As seen in Global Corporate Venturing, July 2017 issue.
Since 2000, half of the companies in the Fortune 500 have disappeared -- either gone bankrupt, were acquired, ceased to exist or fell off the list. It’s a stunning number. The expectation is that this trend is set to continue and everyone is racing to stay relevant. We’ve seen a tidal wave of non-tech companies starting up venture funds, accelerators or innovation initiatives and so far there is no slowdown in 2017.
Corporate venture is not just a nice-to-have, it’s a must-have for many industries – ranging from carmakers to financial services to WalMart to Kellogg’s. Now more than a quarter of the top 1,000 companies with the largest budgets have a venture capital arm, according to PricewaterhouseCoopers.
No one-size-fits-all approach
Every day in my job I spend time looking at the various investment and innovation models, and there is no one-size-fits-all. Today, venture initiatives swing from entirely financial investment plays to entirely strategic ones designed to keep up with digital natives. Most fall somewhere in the middle.
The urgency is palatable. Consider the findings in the most recent State of the Markets report published by my colleagues at SVB Analytics, a non-bank affiliate of Silicon Valley Bank: Tesla’s market cap rose 91% over the past two years (as of March 31, 2017) overtaking Ford’s market cap which fell 28%. What is most striking is that Tesla delivered 76,000 cars last year versus Ford’s 6.7 million. In the lodging industry, Airbnb’s market cap (in the same two-year time period) rose 212% compared to leader Marriot, which increased 17% only as a result of an acquisition. Third-place Hilton saw its market cap plunge 34%. The takeaway is that the new market models are keeping even the most established companies on their toes and looking for new innovation.
CVC deals triple in past five years
This is very good news for entrepreneurs: Venture dollars, corporate expertise and access to customers and distribution channels are flowing to almost every industry.
The number of deals with a corporate venture partner has more than doubled in the past three years, from 871 in 2013 worth an aggregate $16.9bn to 1,961 worth an aggregate $83.2bn in 2016, according to GCV Analytics. Corporate investors are also increasingly dominant in later stages of investment. We are seeing some of the world’s best-known companies placing big bets. Among recent examples:
WalMart, which has operated innovation labs internally for several years, in March launched a venture capital arm, called Store No. 8. Unlike the internal lab, this venture is designed to invest in innovative online retailers and build partnerships with startups.

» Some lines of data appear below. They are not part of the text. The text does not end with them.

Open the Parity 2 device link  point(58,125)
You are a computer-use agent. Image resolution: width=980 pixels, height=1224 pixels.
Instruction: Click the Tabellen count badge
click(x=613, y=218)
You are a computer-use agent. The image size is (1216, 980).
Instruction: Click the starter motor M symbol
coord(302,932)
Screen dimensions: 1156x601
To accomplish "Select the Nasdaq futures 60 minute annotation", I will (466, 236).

Porsche set up a tech-investment subsidiary in 2016, and in May announced a tech center in Silicon Valley, with 100 employees and a goal of investing in new companies and growing relationships with venture-capital companies. It also has invested an eight-figure amount in two Israel-based venture capital funds and plans to also open an innovation office in Tel Aviv.
Northwestern Mutual is creating a $50 million fund focused on early stage companies in consumer finance, digital medicine, data analytics and technology infrastructure. Northwestern Mutual Future Ventures will invest between $500,000 and $3 million in each company.

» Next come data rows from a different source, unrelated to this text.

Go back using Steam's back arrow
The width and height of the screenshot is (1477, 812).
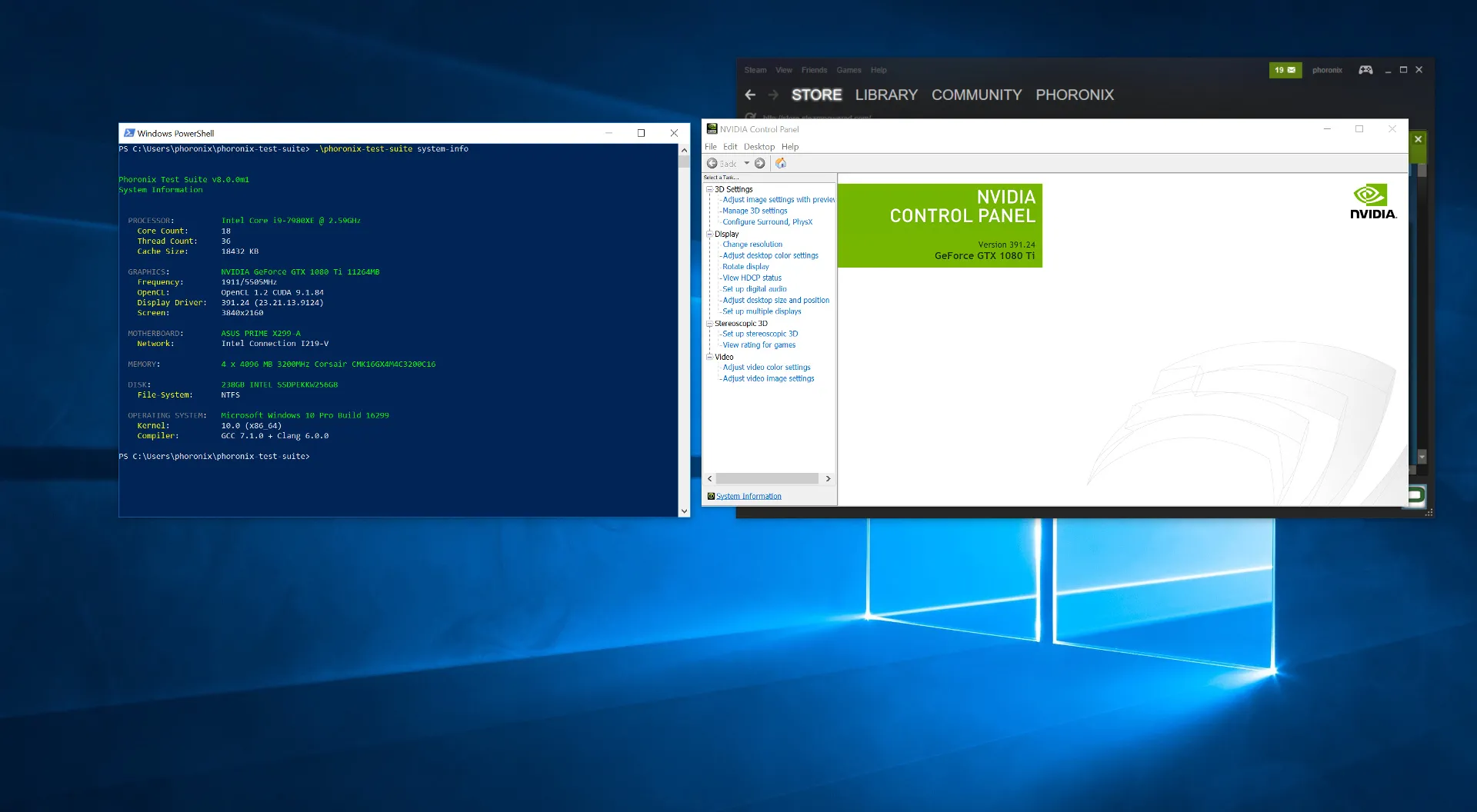point(750,95)
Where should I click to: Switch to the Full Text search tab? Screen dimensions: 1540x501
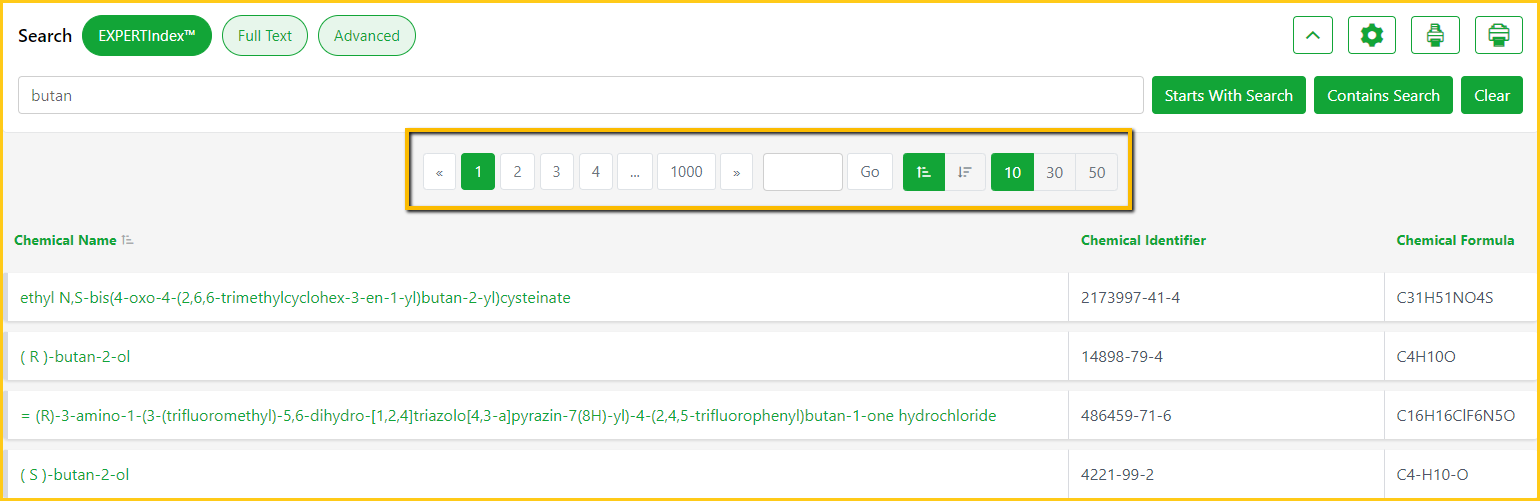pyautogui.click(x=265, y=36)
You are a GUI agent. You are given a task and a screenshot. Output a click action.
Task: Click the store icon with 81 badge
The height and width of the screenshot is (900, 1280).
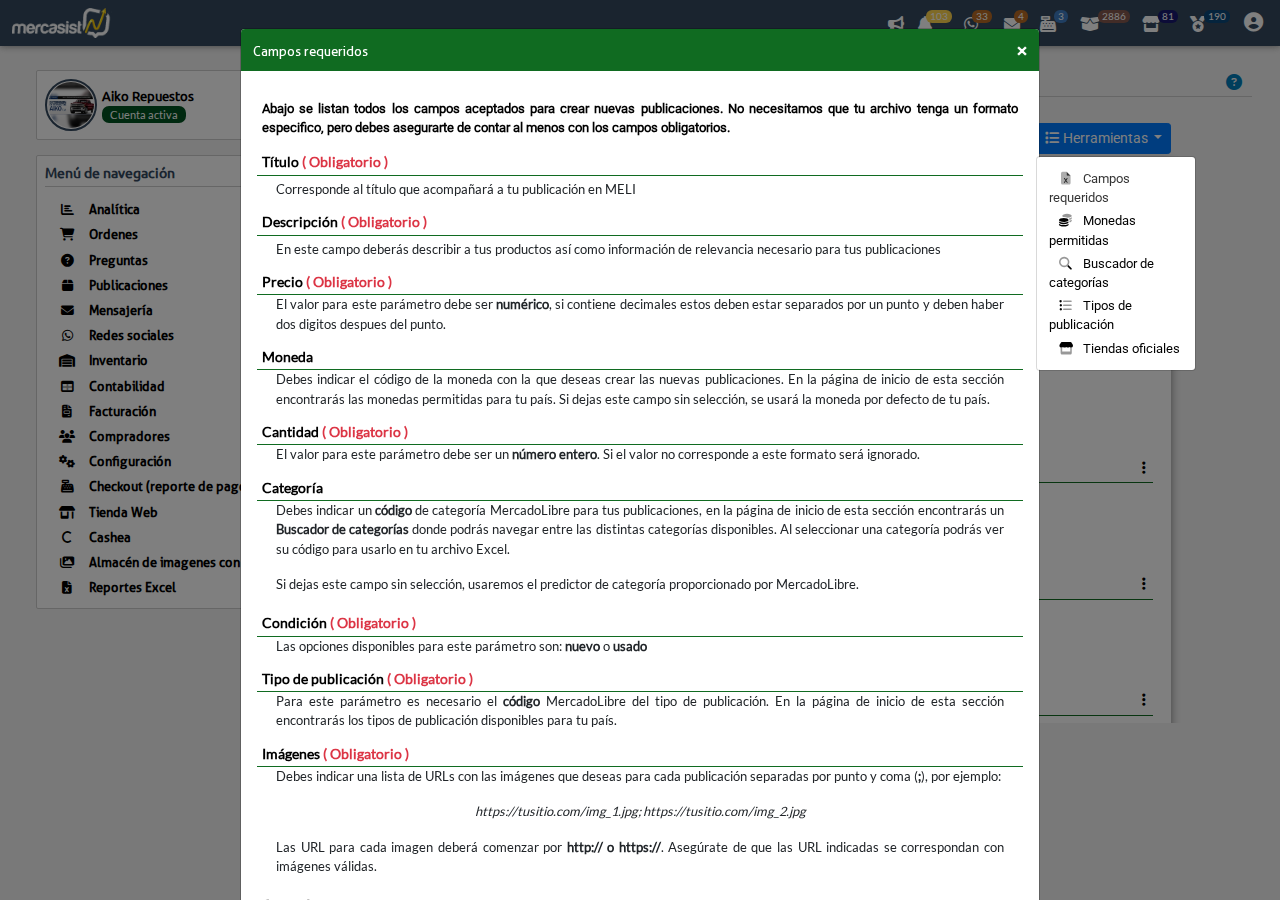click(x=1151, y=24)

Food giants seek moveable feast
consumer products giant Unilever’s venture arm announced it was investing
$9 million in home meal kit company, Sun Basket. (Sun Basket is an SVB client). The company, which says it now reaches more zip
codes than any grocery retailer in the U.S., expects to use the capital
infusion to expand operations and manufacturing to give customers more choice
in their home-delivered kits.
Unilever was early into venture activities, dating back more than a decade. But General Mills, Campbell Soup Co. and Kellogg Co. publicly launched their venture investment arms in the past 18 months. In General Mills’ case, like WalMart’s, the company moved from a focus on innovating internally to a model of investing in outside startups. And, interestingly, Kellogg’s venture arm chose the name 1894 – the year the company was founded.
Google, Microsoft, Saleforce boost venture investments
Of course, a lot of the venture investments continue to be made by the tech giants. In May, Salesforce Ventures announced a new fund for cloud-consulting startups. Google and Microsoft venture arms are showing a heavy interest in AI.
Startups are seeking cash infusions to develop products and execute go-to-market strategies. Corporations, whether bellwether tech leaders or 123-year-old cereal makers, are looking for smart investments to complement their financial or R&D strategies. We are all winners, as these kinds of matches will no doubt help accelerate innovation.